G(加速度)センサ14は、車両に作用する前後加速度と横加速度を検出するものであり、検出した各加速度をECU10に出力する。ヨーレイトセンサ15は、車両に発生しているヨーレイト(横旋回速度)を検出するものであり、検出したヨーレイトをECU10に出力する。車輪速センサ16は、車両の四輪にそれぞれ設けられ、各車輪の回転速度を検出するものであり、検出した各車輪の回転速度をECU10に出力する。ECU10は、各車輪の回転速度に基づいて車速を算出する。
白線認識センサ17は、カメラと画像処理装置を有しており、走行車線の両側にある左右の白線を検出するものであり、検出した左右の白線の位置(座標)をECU10に出力する。ECU10は、この左右の白線の位置から車両の中心を通る線(中心線)、この中心線のカーブ半径などを算出する。ナビゲーションシステム18は、車両の現在位置の検出、目的地までの経路案内などを行うシステムである。特に、このナビゲーションシステム18は、地図データベースから現在走行中の道路形状を読み出し、その道路形状情報をECU10に出力する。
また、ECU10には、スロットルアクチュエータ21、ブレーキアクチュエータ22、操舵アクチュエータ23が接続されている。
スロットルアクチュエータ21は、電子スロットル装置におけるスロットル弁を開閉すると共に、このスロットル開度を調整するものであり、ECU10は、エンジン制御信号に応じてスロットルアクチュエータ21を作動し、スロットル弁の開度を調整する。ブレーキアクチュエータ22は、ブレーキ装置に設けられるホイールシリンダへの制御油圧を調整するものであり、ECU10は、ブレーキ制御信号に応じてブレーキアクチュエータ22を作動し、ホイールシリンダのブレーキ油圧を調整する。操舵アクチュエータ23は、モータによる回転駆動力を減速機構を介してステアリング機構に操舵トルクとして付与するものであり、ECU10は、操舵制御信号に応じて操舵アクチュエータ23を作動し、モータにより操舵トルクを調整する。
ところで、車両をある形状の道路に沿って自動走行させる場合、道路形状に応じ、燃費、通過時間、安全性などを考慮して目標走行経路を設定すると共に速度パターンを設定する必要がある。この場合、目標走行経路は、車両がこれから将来走行する走行経路であり、曲線部分(目標曲線走行経路)を有するものである。そして、この目標走行経路には、車両の位置、車速、加速度、ヨーレイトなど車両の走行に必要な多数のパラメータから構成されている。
実施例1の車両走行制御装置は、標準的に生成された速度パターン(定常円最高速度パターン)を生成する標準速度パターンを生成手段と、目標走行経路における走行制御を実行する開始位置から走行制御を実行する終了位置に向けて速度パターンにおける速度状態の修正処理を実行する第1速度状態修正手段と、目標走行経路における走行制御を実行する終了位置から走行制御を実行する開始位置に向けて速度パターンにおける速度状態の修正処理を実行する第2速度状態修正手段とを有している。即ち、第1速度状態修正手段は、修正処理を実行するとき、目標走行経路にて、その処理の開始位置から終了位置に向けて順番に順次速度パターンにおける速度状態を修正する。また、第2速度状態修正手段は、修正処理を実行するとき、目標走行経路にて、その処理の終了位置から開始位置に向けて順番に速度パターンにおける速度状態を修正する。

**課題**
上の引用文のうち、「また、ECU10には、スロッ」から下の「ラメータから構成されている。」までを一字も変えずに書き写すこと。

**データ抜粋**

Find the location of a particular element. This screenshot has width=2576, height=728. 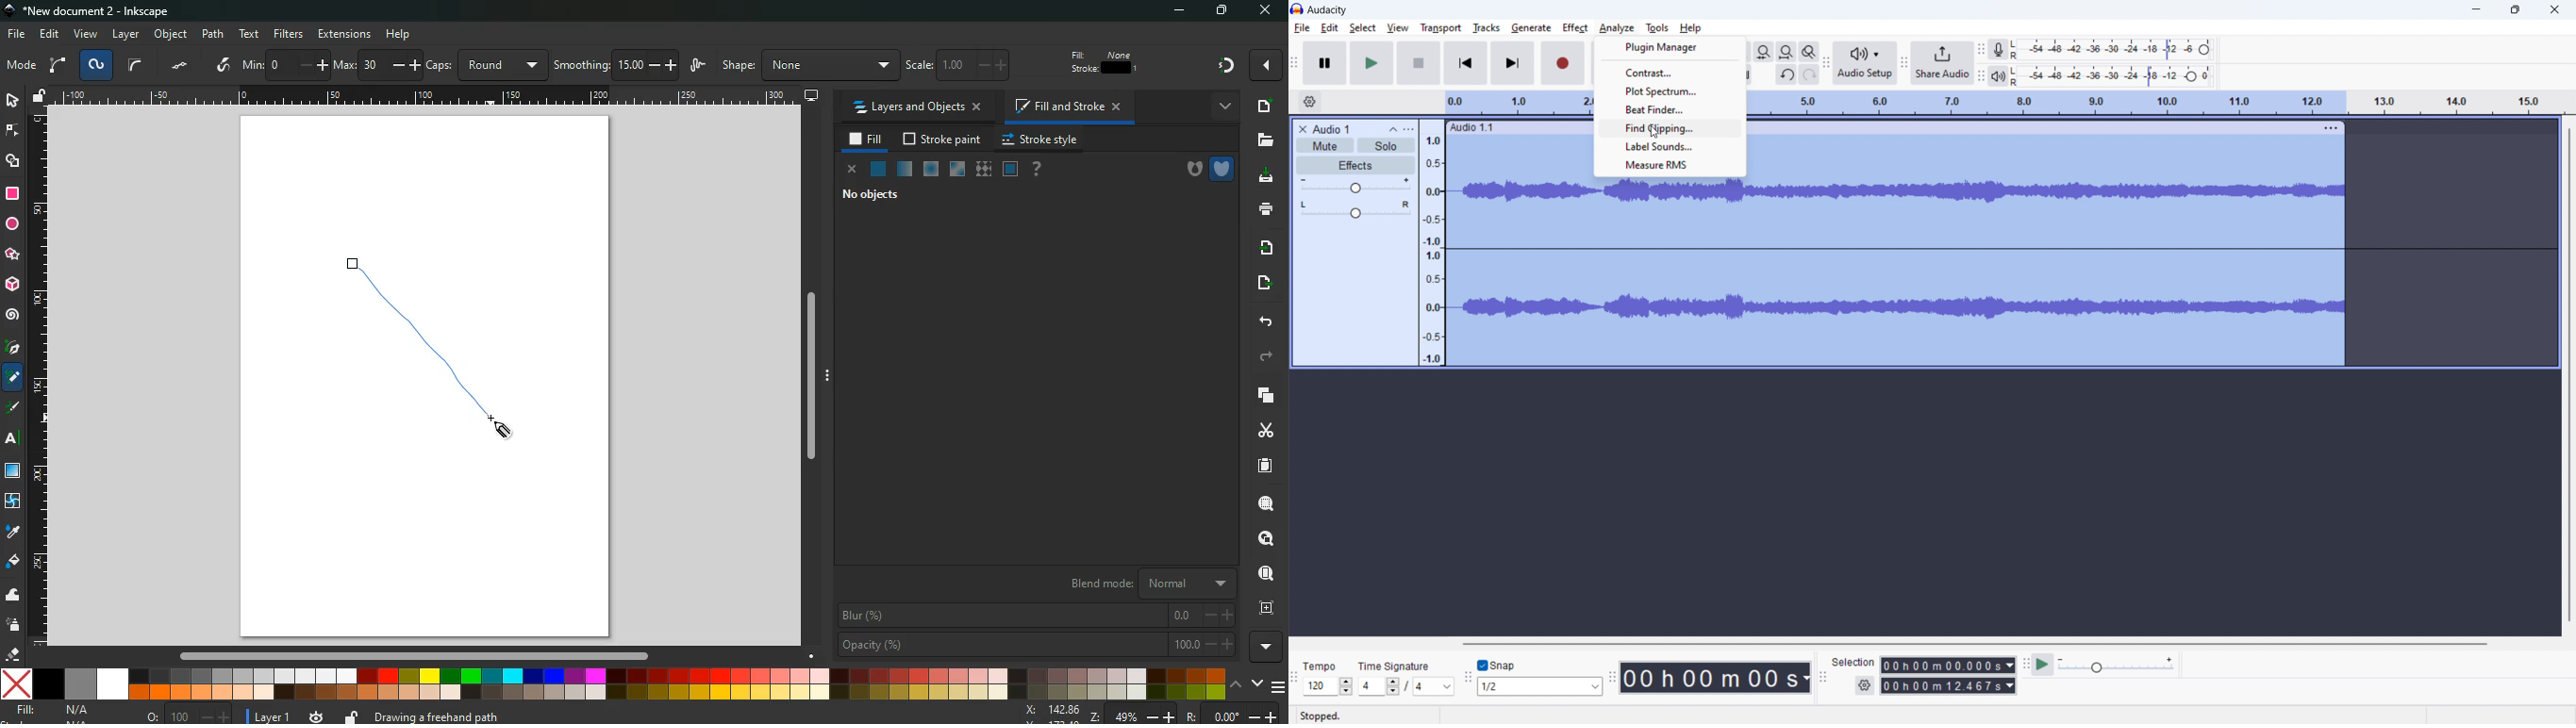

**解答**
また、ECU10には、スロットルアクチュエータ21、ブレーキアクチュエータ22、操舵アクチュエータ23が接続されている。
スロットルアクチュエータ21は、電子スロットル装置におけるスロットル弁を開閉すると共に、このスロットル開度を調整するものであり、ECU10は、エンジン制御信号に応じてスロットルアクチュエータ21を作動し、スロットル弁の開度を調整する。ブレーキアクチュエータ22は、ブレーキ装置に設けられるホイールシリンダへの制御油圧を調整するものであり、ECU10は、ブレーキ制御信号に応じてブレーキアクチュエータ22を作動し、ホイールシリンダのブレーキ油圧を調整する。操舵アクチュエータ23は、モータによる回転駆動力を減速機構を介してステアリング機構に操舵トルクとして付与するものであり、ECU10は、操舵制御信号に応じて操舵アクチュエータ23を作動し、モータにより操舵トルクを調整する。
ところで、車両をある形状の道路に沿って自動走行させる場合、道路形状に応じ、燃費、通過時間、安全性などを考慮して目標走行経路を設定すると共に速度パターンを設定する必要がある。この場合、目標走行経路は、車両がこれから将来走行する走行経路であり、曲線部分(目標曲線走行経路)を有するものである。そして、この目標走行経路には、車両の位置、車速、加速度、ヨーレイトなど車両の走行に必要な多数のパラメータから構成されている。